> [Your objective] Quote the lines of the data from the line with "Where should I" to the line with "click(x=423, y=358)", both included, and leave the pictures out.

[Data on locating visible targets]
==========

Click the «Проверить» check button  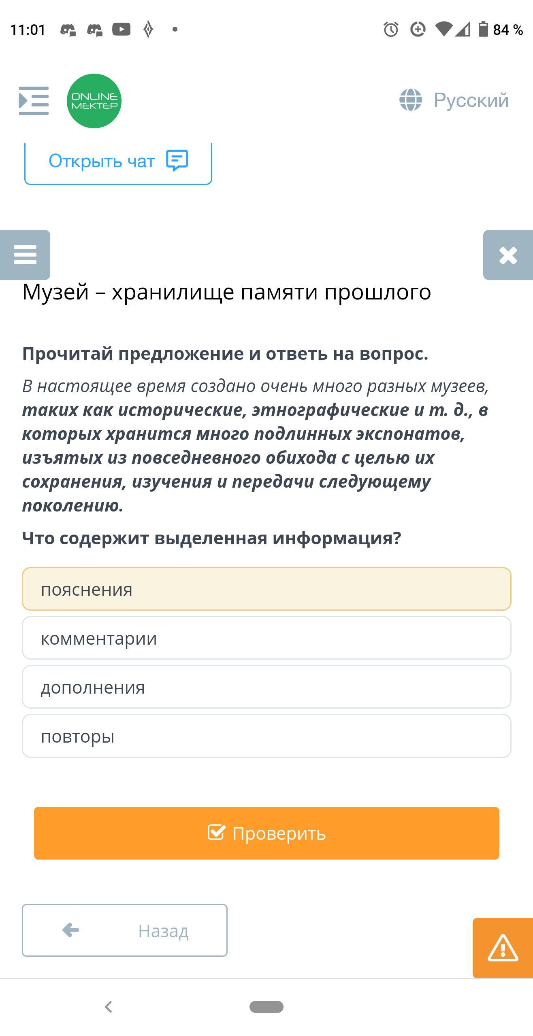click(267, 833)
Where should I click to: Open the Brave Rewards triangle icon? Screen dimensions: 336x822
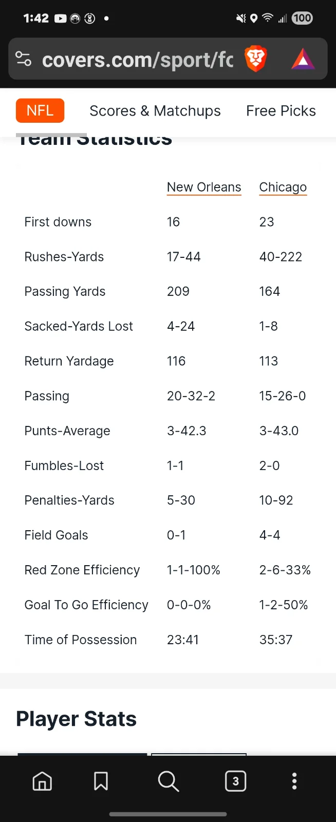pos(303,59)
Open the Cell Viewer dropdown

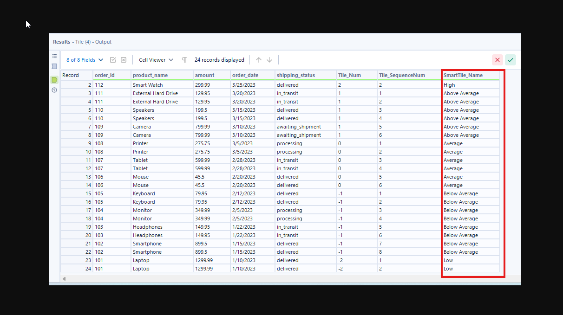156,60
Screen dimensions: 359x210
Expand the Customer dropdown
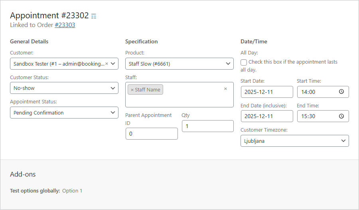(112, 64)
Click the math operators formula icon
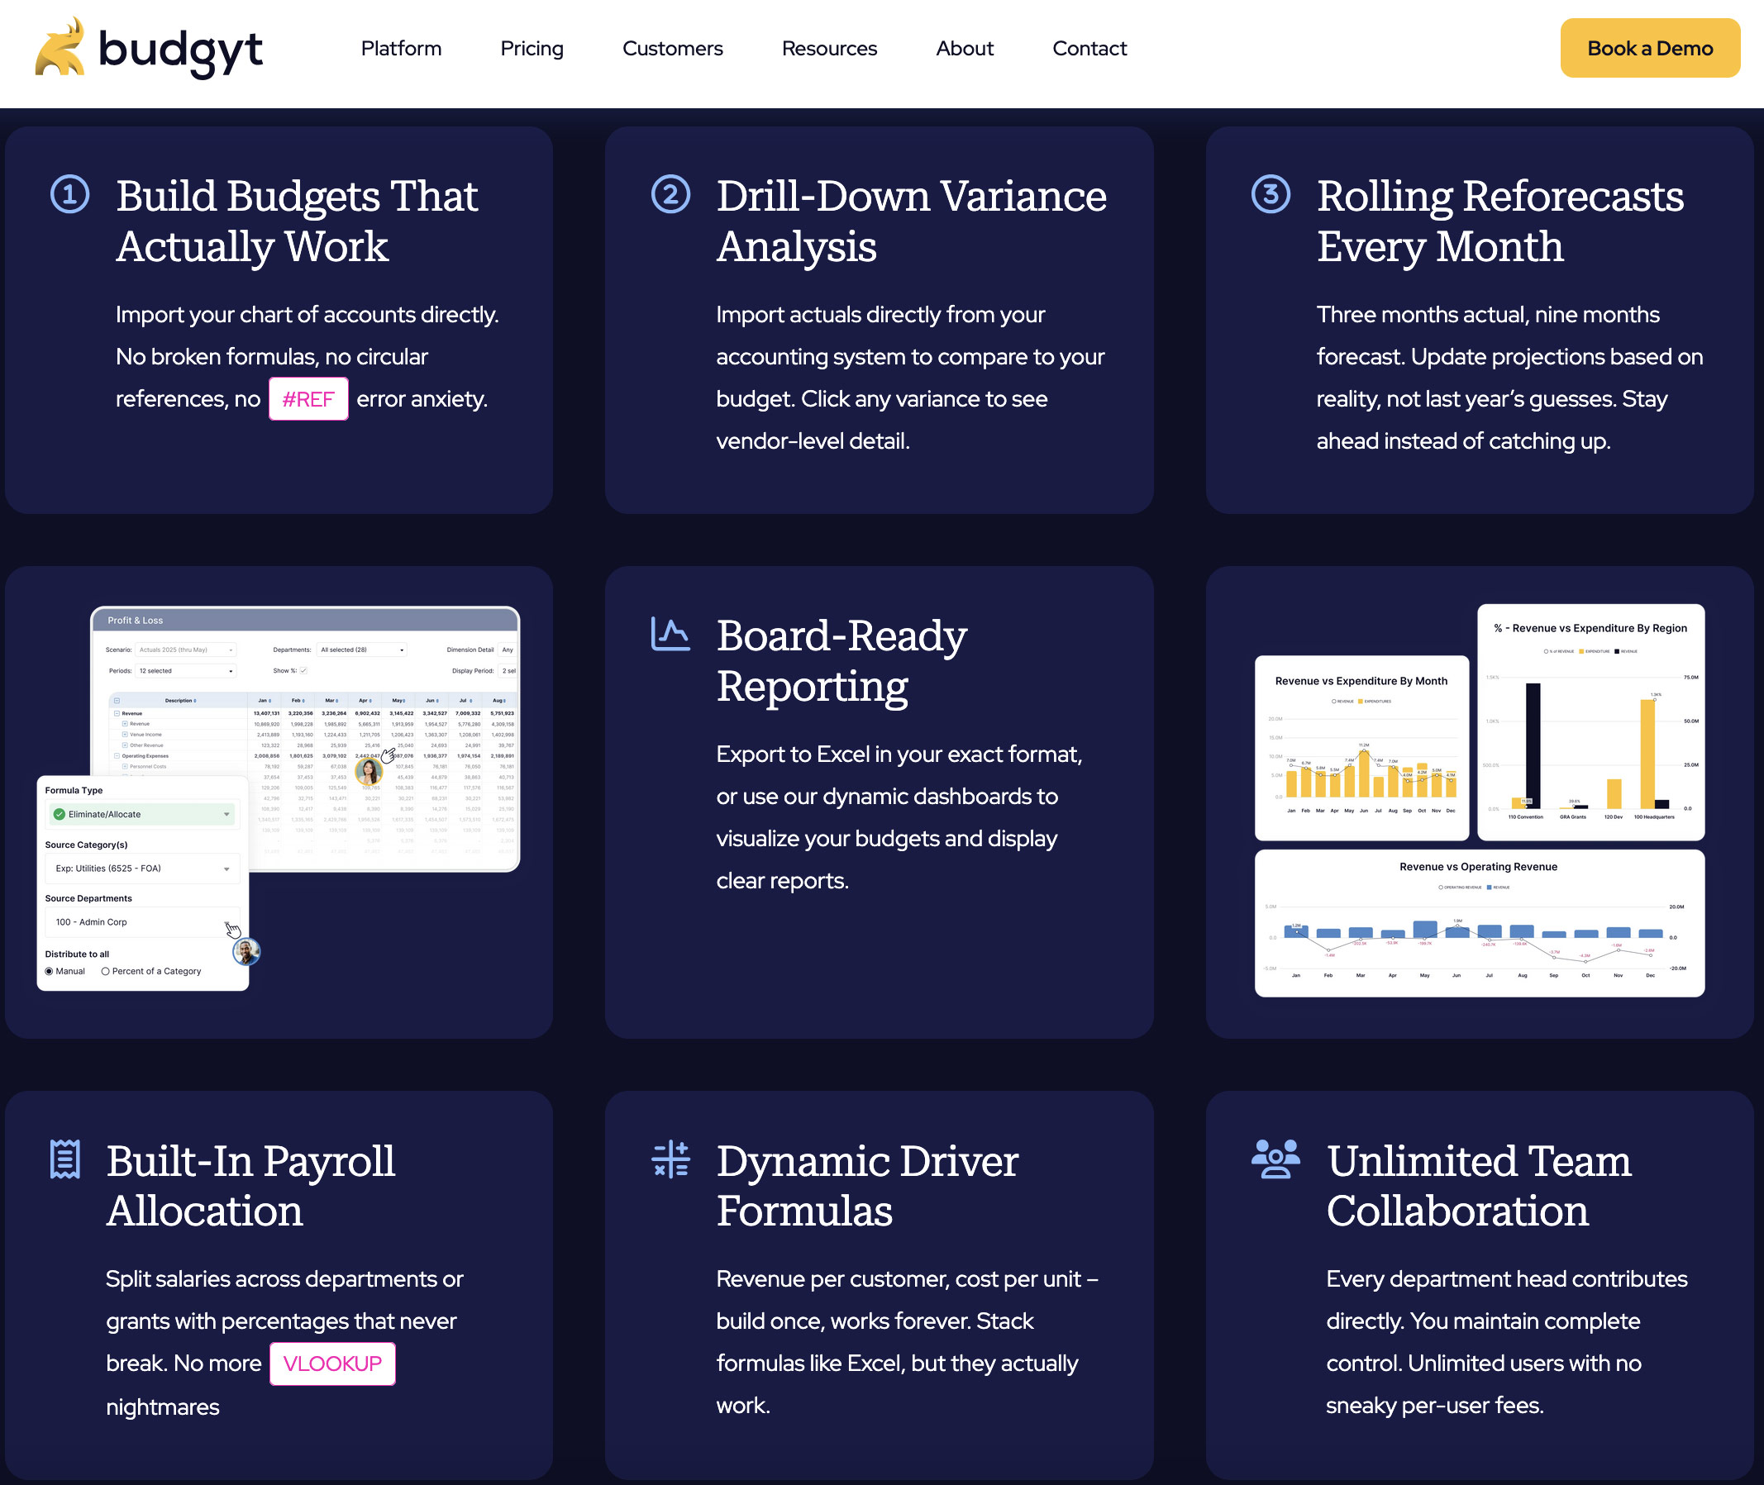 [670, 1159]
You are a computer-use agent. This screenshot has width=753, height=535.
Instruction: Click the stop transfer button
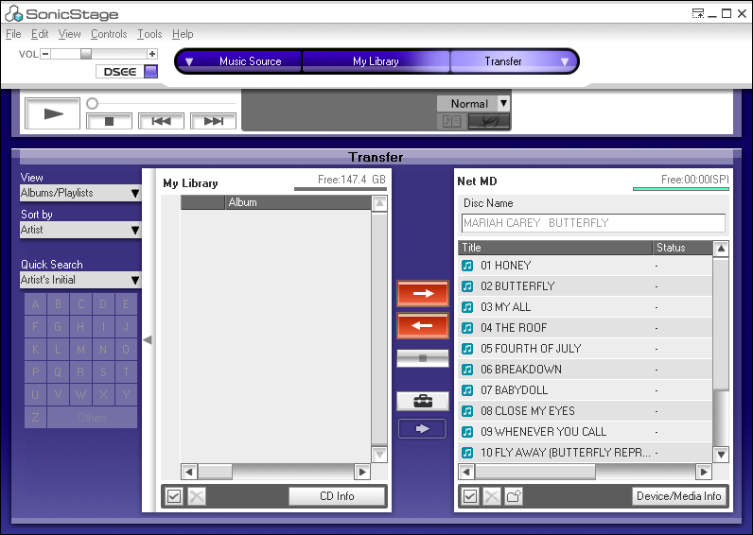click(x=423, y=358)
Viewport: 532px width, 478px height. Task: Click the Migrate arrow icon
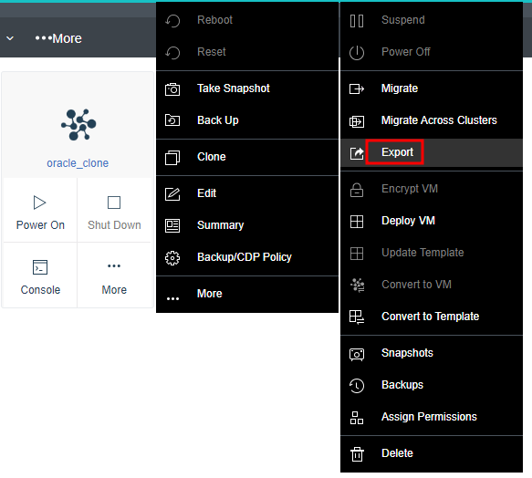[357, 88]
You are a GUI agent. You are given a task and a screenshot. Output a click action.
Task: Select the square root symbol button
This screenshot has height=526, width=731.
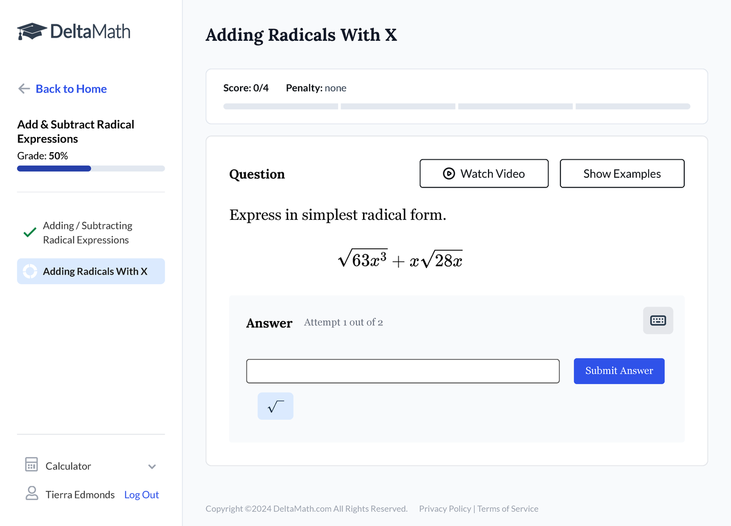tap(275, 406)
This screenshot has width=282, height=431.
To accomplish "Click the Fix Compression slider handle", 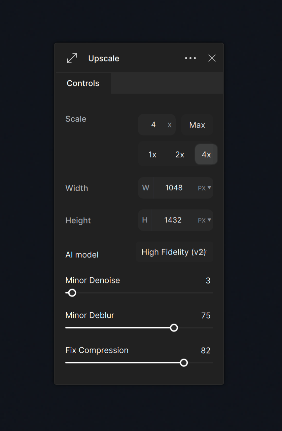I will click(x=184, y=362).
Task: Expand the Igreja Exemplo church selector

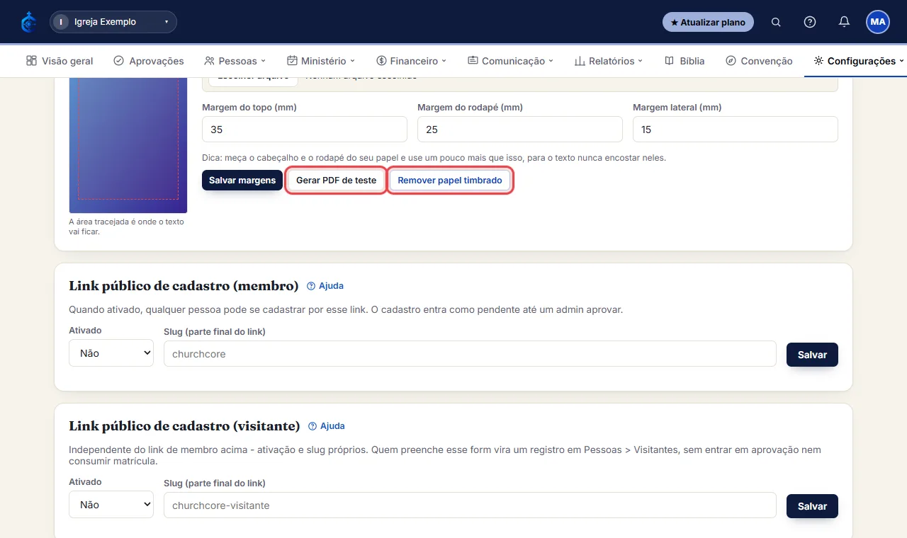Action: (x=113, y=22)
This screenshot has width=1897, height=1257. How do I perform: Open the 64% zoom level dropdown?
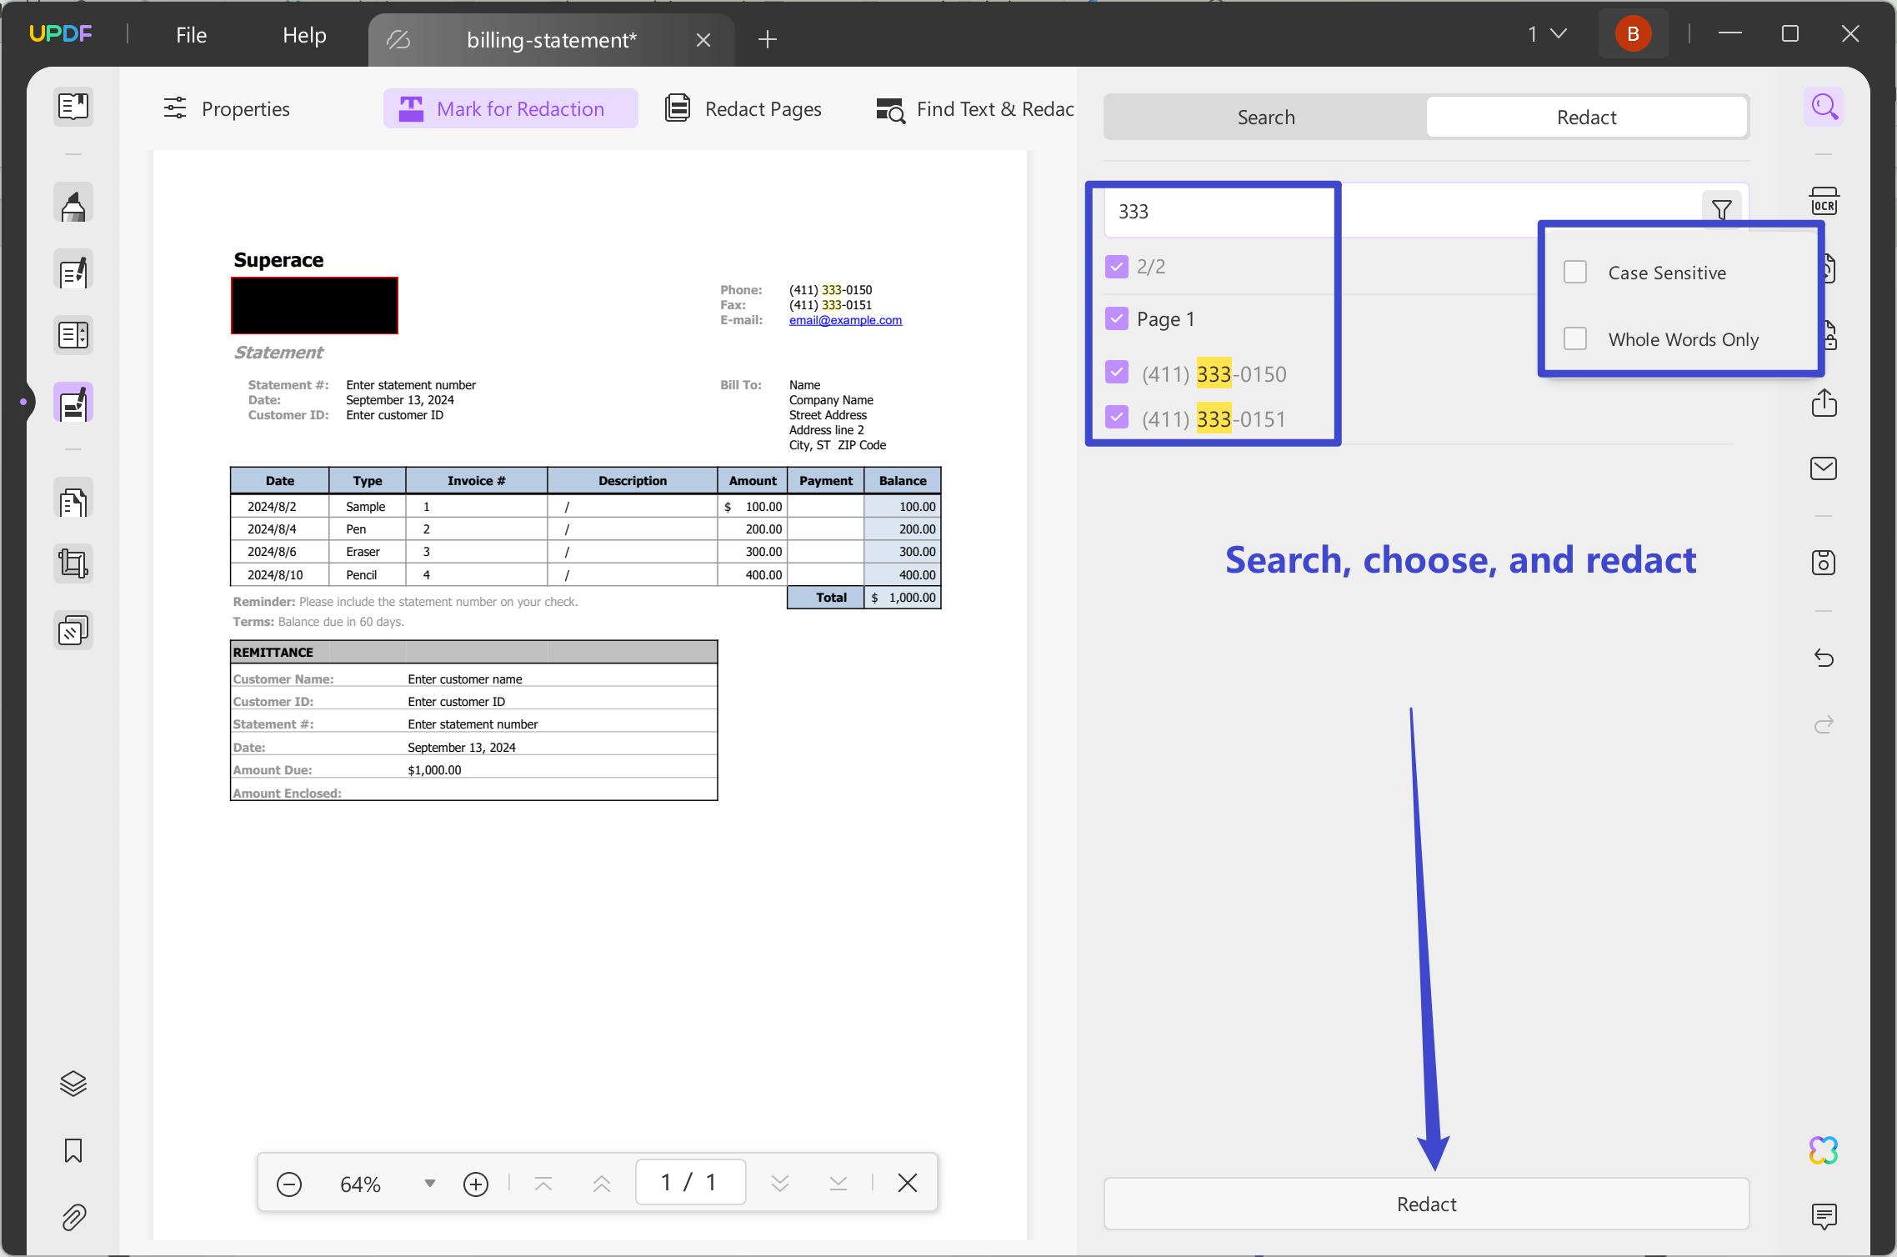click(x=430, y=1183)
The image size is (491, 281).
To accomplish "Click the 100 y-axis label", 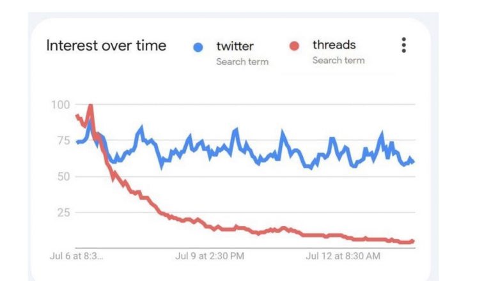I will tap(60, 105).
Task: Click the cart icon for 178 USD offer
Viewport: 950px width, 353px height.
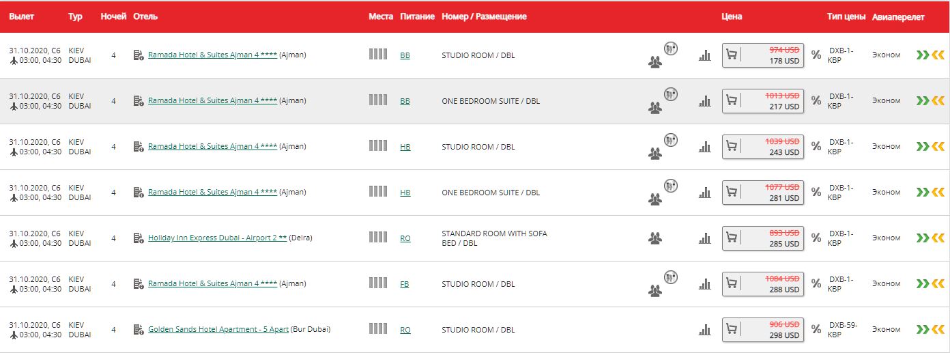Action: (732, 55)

==========

> [The response]
Where should I click to: Open the Brave Rewards triangle icon? Screen dimensions: 336x822
pos(303,59)
Open the Cell Viewer dropdown

156,60
Screen dimensions: 359x210
Expand the Customer dropdown
(112, 64)
Click the math operators formula icon
 [670, 1159]
You are a computer-use agent. This screenshot has width=753, height=535.
Instruction: Click the stop transfer button
click(x=423, y=358)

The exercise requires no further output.